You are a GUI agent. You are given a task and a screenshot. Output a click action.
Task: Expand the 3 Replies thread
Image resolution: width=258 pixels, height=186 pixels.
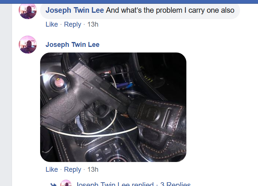point(176,184)

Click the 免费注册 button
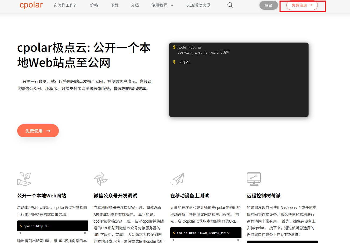point(302,5)
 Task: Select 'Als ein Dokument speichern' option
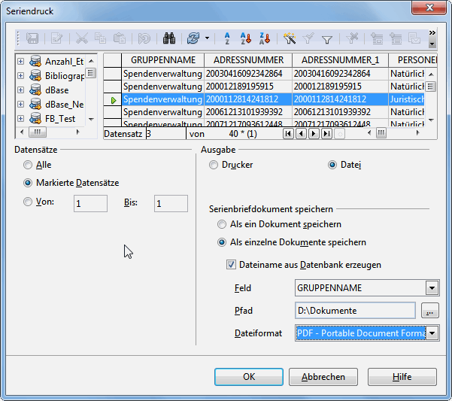222,224
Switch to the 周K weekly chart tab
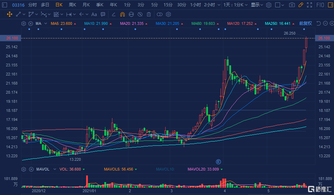 coord(72,5)
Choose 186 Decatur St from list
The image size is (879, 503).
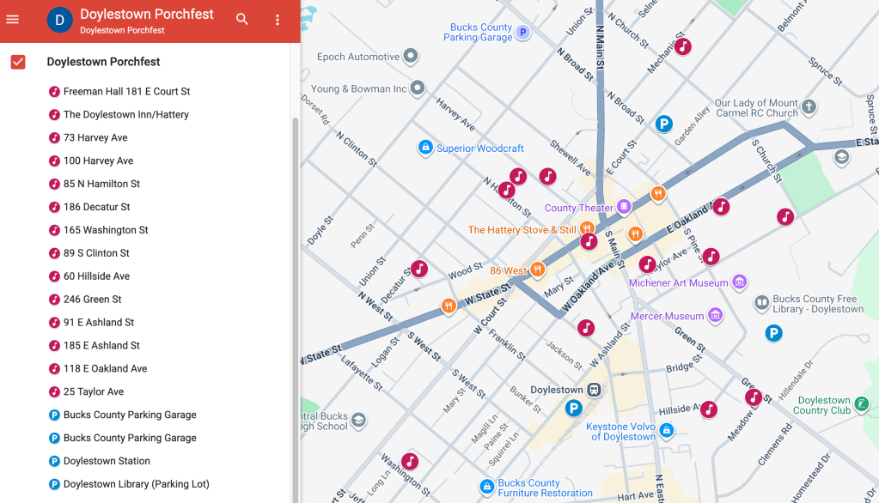[96, 208]
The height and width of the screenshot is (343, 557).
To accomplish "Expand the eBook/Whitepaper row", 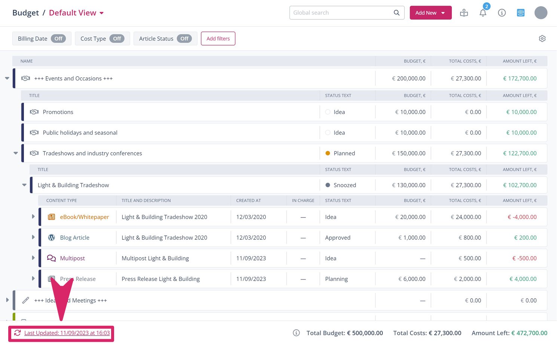I will pyautogui.click(x=33, y=217).
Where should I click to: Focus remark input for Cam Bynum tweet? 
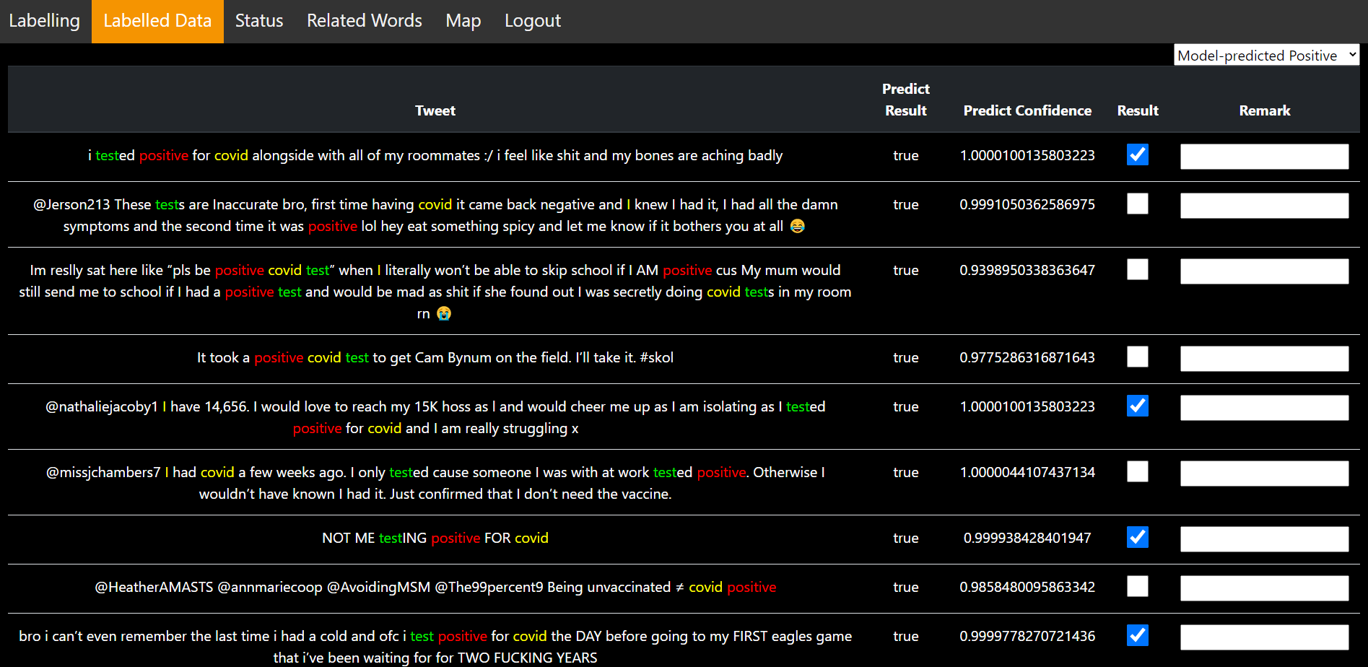(x=1264, y=358)
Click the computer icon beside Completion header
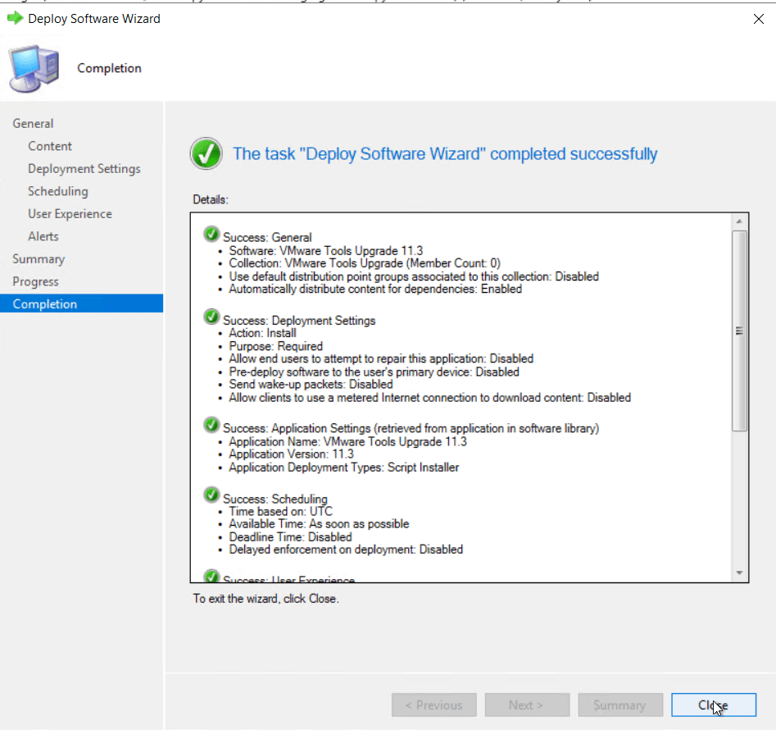Screen dimensions: 776x730 pos(34,69)

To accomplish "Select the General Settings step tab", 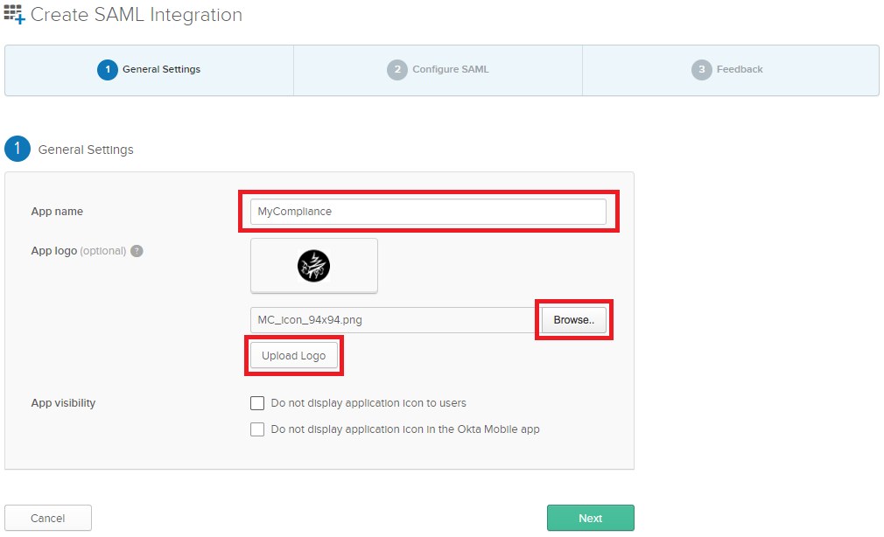I will 150,70.
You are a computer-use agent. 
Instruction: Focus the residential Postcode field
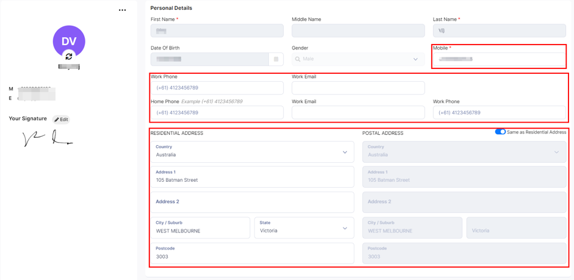coord(252,253)
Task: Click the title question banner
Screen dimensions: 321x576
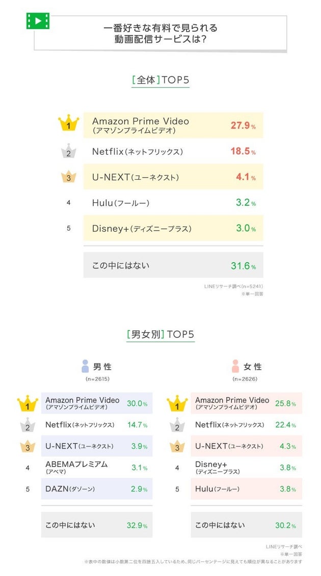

##############################

Filter the entries and copy out every line with the word "agent".

You are a GUI agent. You are given a task and a screenshot. Output a click action.
You are a computer-use agent. 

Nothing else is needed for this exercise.